When manageTableManually is false (the default), the pipeline auto-creates the schema and table if they don’t exist, with a PRIMARY KEY constraint on keyFields when set. Schema changes are additive: new columns in the pipeline schema are added with ALTER TABLE ... ADD COLUMN; columns are never dropped or retyped.

Type Mapping

Source TypeSnowflake Type
stringVARCHAR
int / integer / tinyint / smallint / bigintNUMBER(38,0)
float / doubleFLOAT
booleanBOOLEAN
dateDATE
timestampTIMESTAMP_NTZ
_jsonVARIANT
_xmlVARCHAR
Other types (decimal(p,s), varchar(n), char(n)) pass through as-is. Semi-structured _json columns land as VARIANT (parsed with PARSE_JSON during the COPY), so JSON payloads are natively queryable in Snowflake rather than stored as text.

Truncate Before Write

Set truncateBeforeWrite to true to replace the full table contents on each run. The mechanism depends on useTransaction:
  • useTransaction: true (default): rows are removed with DELETE FROM inside the load transaction.
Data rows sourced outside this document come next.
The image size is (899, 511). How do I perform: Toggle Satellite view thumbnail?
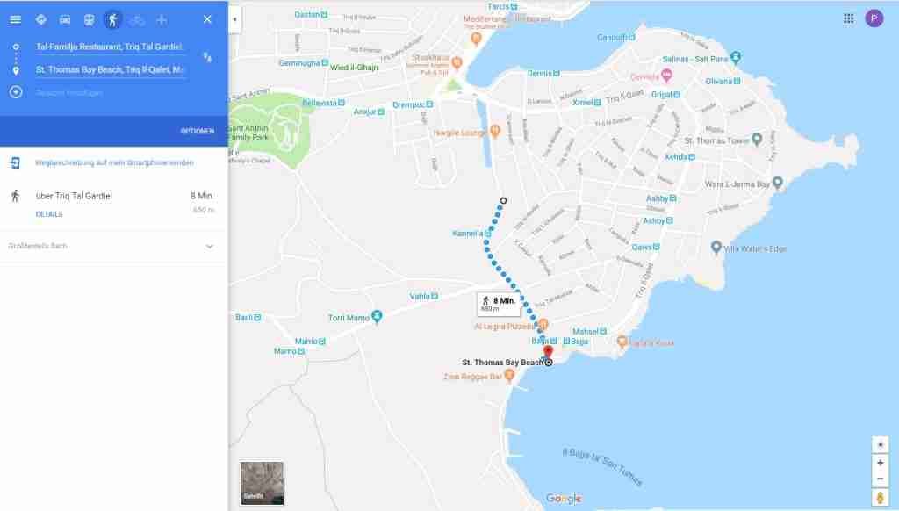262,483
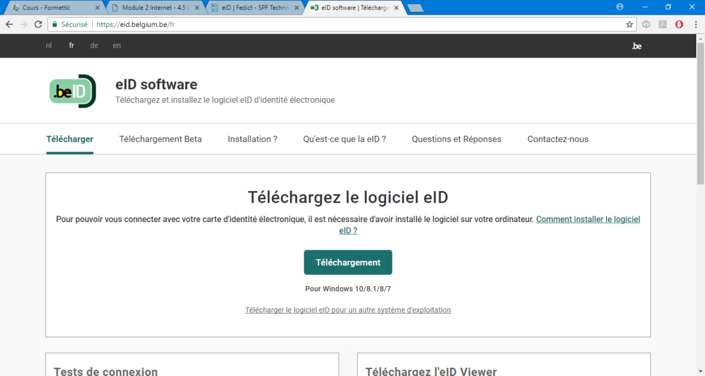This screenshot has width=705, height=376.
Task: Click the .beID logo
Action: pyautogui.click(x=72, y=91)
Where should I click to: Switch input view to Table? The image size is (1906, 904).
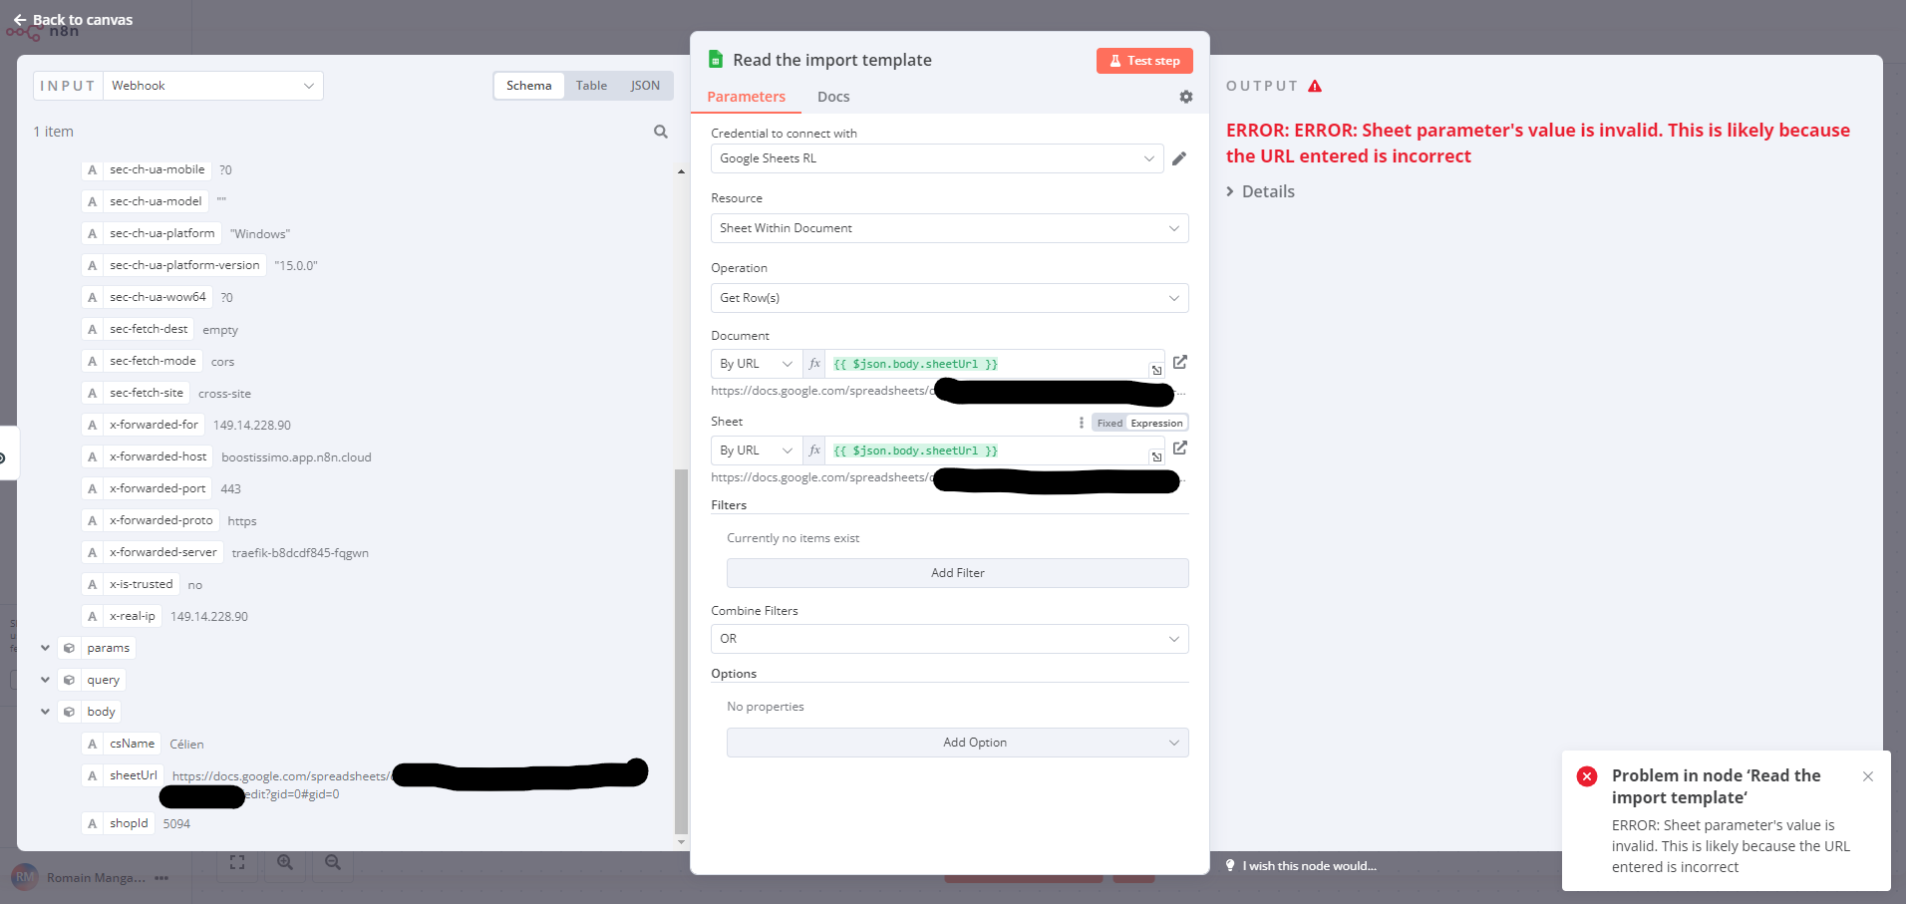[x=591, y=86]
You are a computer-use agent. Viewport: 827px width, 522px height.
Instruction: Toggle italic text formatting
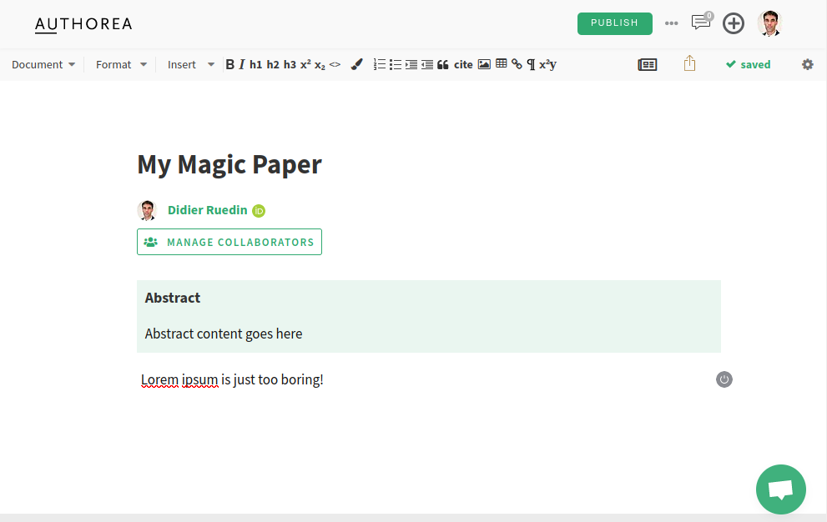(x=242, y=64)
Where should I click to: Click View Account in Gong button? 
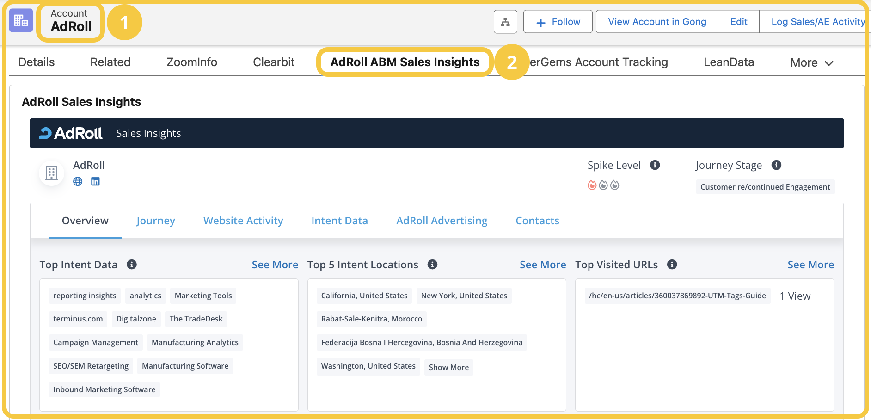pyautogui.click(x=657, y=22)
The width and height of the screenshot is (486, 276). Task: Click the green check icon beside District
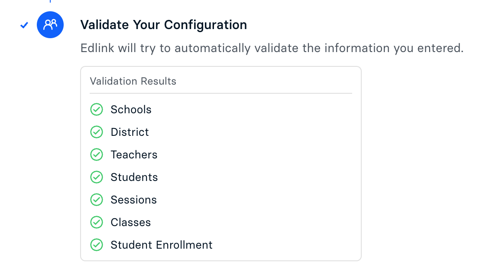point(96,132)
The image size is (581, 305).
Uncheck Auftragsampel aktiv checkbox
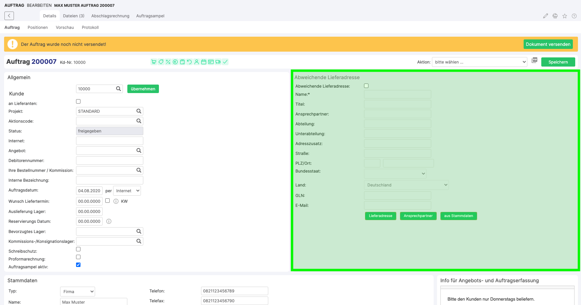pyautogui.click(x=78, y=265)
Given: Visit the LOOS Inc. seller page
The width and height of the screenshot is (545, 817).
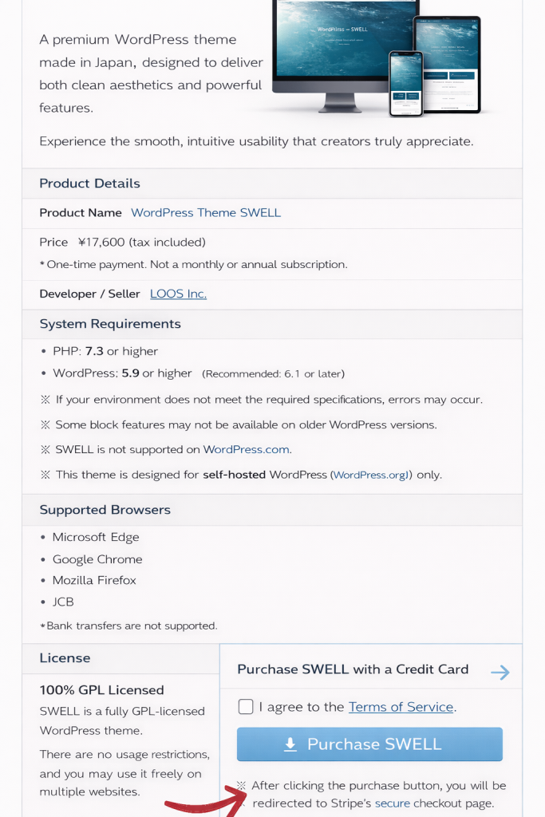Looking at the screenshot, I should tap(178, 294).
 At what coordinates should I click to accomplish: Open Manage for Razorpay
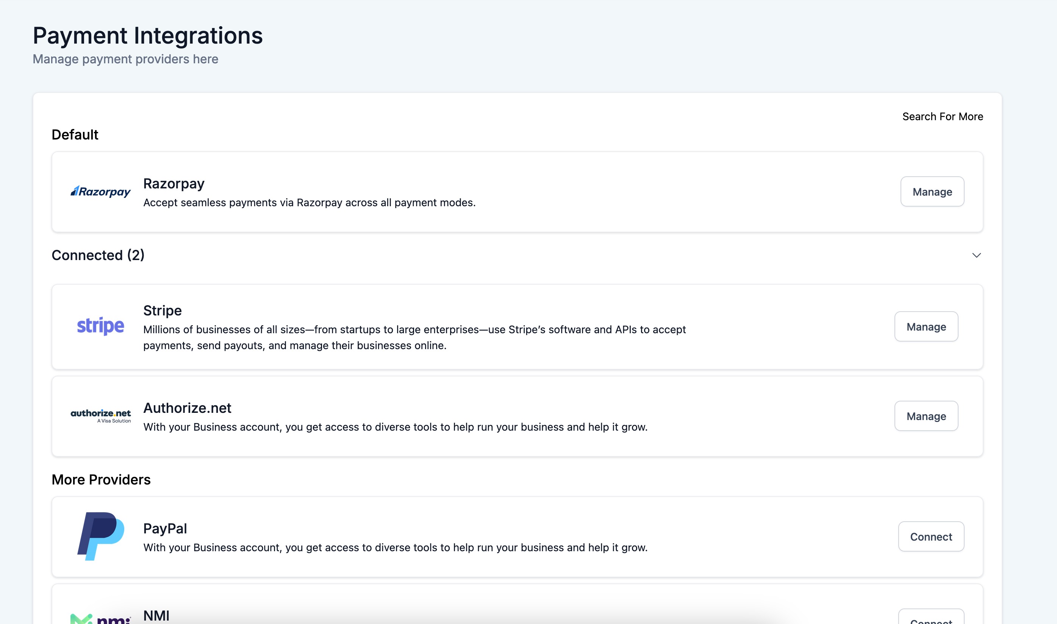[932, 192]
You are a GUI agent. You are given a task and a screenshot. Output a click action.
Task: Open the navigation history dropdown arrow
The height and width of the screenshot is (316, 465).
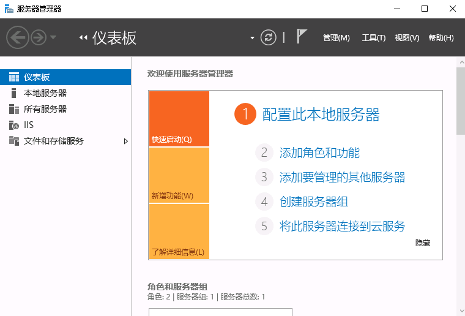[x=53, y=38]
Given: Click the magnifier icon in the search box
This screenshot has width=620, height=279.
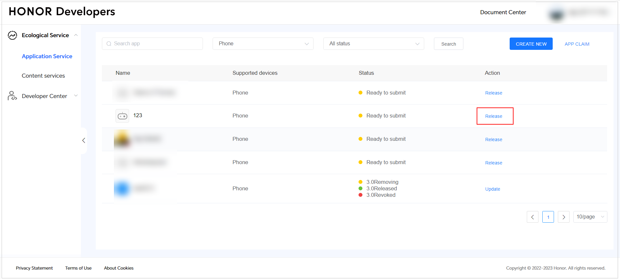Looking at the screenshot, I should pos(109,44).
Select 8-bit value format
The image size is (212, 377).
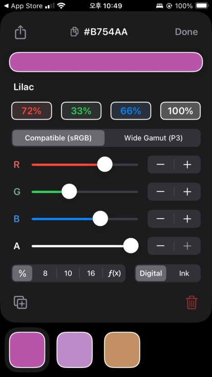[45, 273]
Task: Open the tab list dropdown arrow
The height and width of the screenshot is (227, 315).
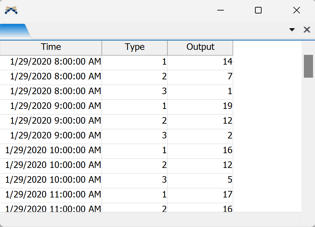Action: pyautogui.click(x=292, y=30)
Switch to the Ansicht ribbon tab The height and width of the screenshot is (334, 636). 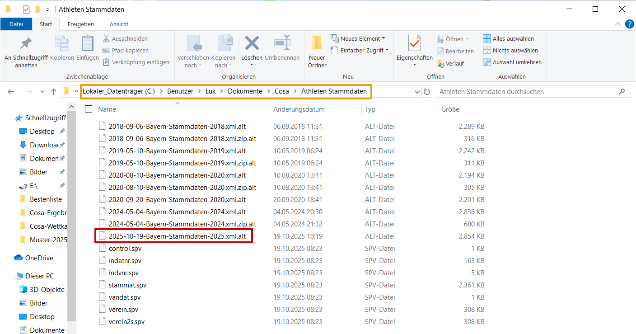pos(119,24)
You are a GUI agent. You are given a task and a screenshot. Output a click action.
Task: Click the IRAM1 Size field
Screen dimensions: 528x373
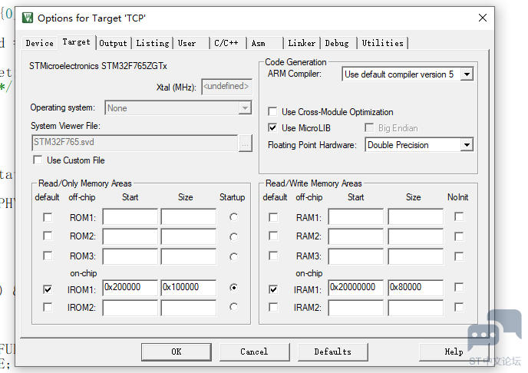tap(415, 288)
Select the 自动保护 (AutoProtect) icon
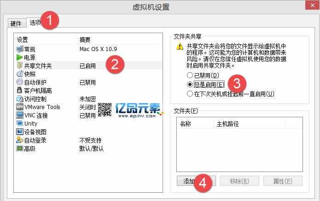The image size is (320, 201). (x=20, y=82)
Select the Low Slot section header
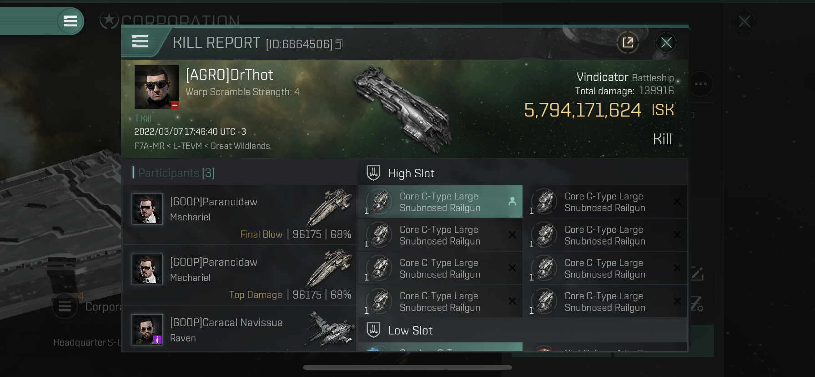This screenshot has width=815, height=377. click(x=523, y=330)
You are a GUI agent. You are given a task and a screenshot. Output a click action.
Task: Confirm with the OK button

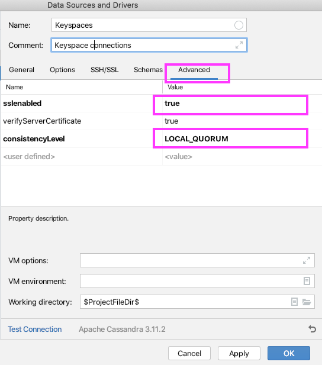[289, 353]
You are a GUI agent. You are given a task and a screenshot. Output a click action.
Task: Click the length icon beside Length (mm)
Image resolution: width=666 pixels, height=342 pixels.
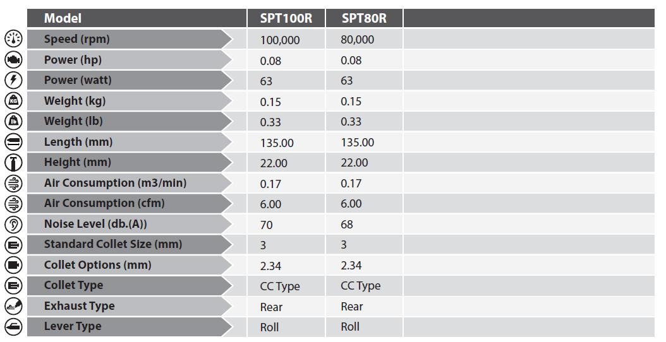click(13, 142)
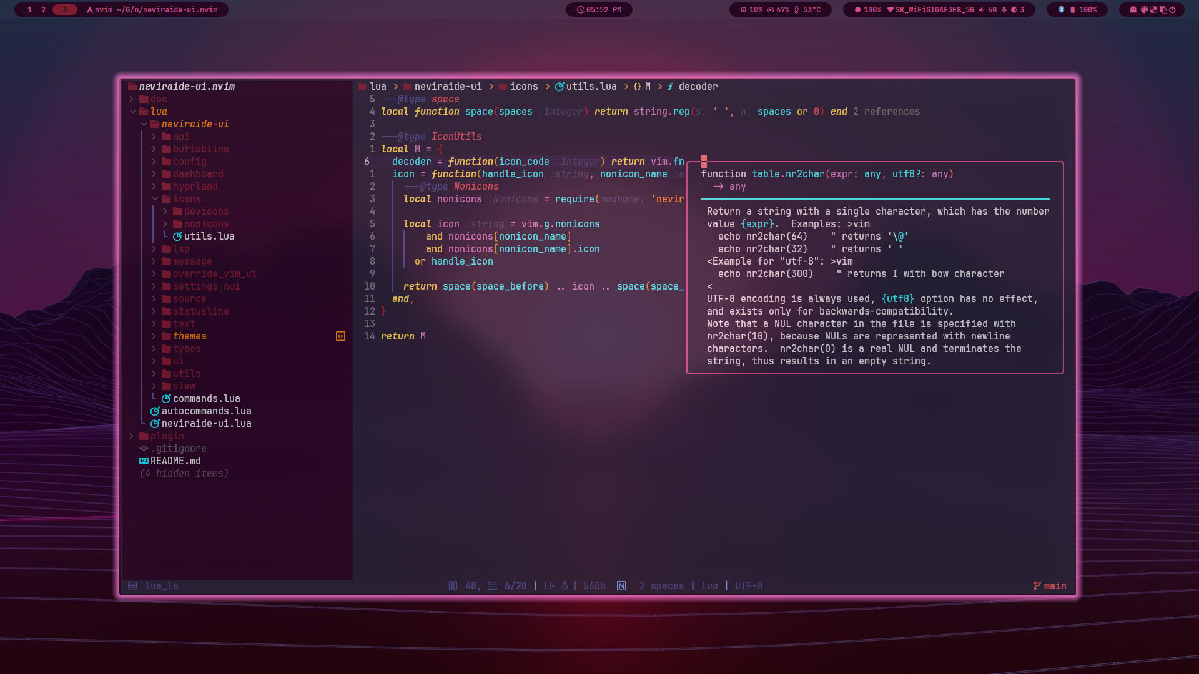
Task: Click the lua_ls server icon in statusline
Action: (132, 586)
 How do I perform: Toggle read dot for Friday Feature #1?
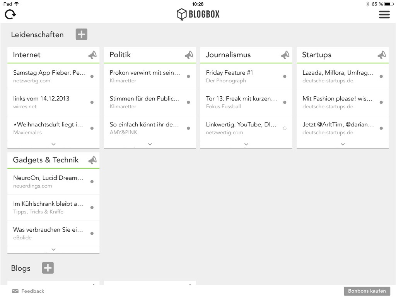click(x=285, y=77)
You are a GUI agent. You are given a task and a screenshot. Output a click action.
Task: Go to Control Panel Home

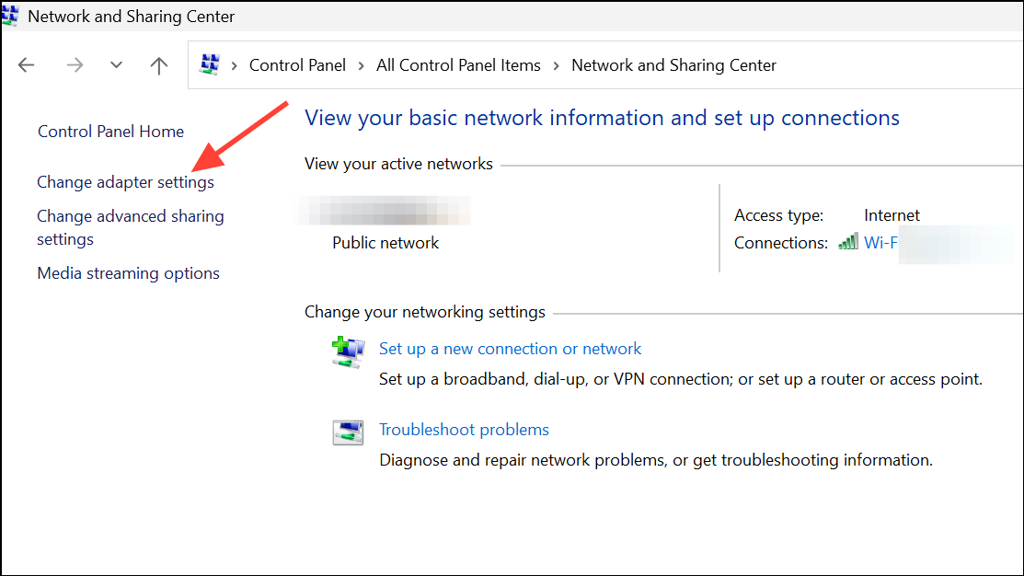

If the load fails, the delete rolls back and the previous rows survive — a failed run never leaves the table empty.
  • useTransaction: false: rows are removed with TRUNCATE TABLE, which is faster on very large tables but commits immediately (Snowflake DDL auto-commits) — a failure after the truncate leaves the table empty until the next successful run.

Primary Key and Upsert

Specify one or more columns in keyFields to define the natural key. When set (and truncateBeforeWrite is false), the loader stages the batch into a session-temporary table and issues a MERGE on the key columns: matched rows are updated, unmatched rows are inserted. The same rows can be loaded across runs without duplicates. Upsert semantics match the PostgreSQL destination: on match, non-key columns are overwritten in full, including NULLs. If a single batch contains duplicate key values, Snowflake rejects the MERGE as non-deterministic — deduplicate upstream. When keyFields is empty, the loader uses a straight COPY INTO — the fastest path, for append-only ingestion.

Querying from Datris

The Assistant (and any MCP client) can read the destination back with the query_snowflake tool — useful for verifying a load landed and for answering questions over the data without leaving Datris. Queries are pipeline-scoped: the tool takes a pipeline name, and the server connects with that pipeline’s credentials secret, warehouse, and role. Credentials never leave the server, and only read-only statements are accepted — SELECT (with LIMIT applied automatically), plus SHOW and DESCRIBE for discovering databases, schemas, tables, and columns. Queries run on the pipeline’s configured warehouse and consume Snowflake compute like any other query. Results are capped at 100 rows by default.

Warehouse Behavior

The loader assumes AUTO_RESUME = TRUE on the warehouse (Snowflake’s default): a suspended warehouse resumes itself when the COPY/MERGE arrives. Datris never issues ALTER WAREHOUSE ... RESUME, so the loader role does not need the OPERATE privilege. If your warehouse is deliberately configured with AUTO_RESUME = FALSE, resume it before the pipeline runs.

Completion Notification

A pipeline notification is published to ActiveMQ on completion. See Notifications for details.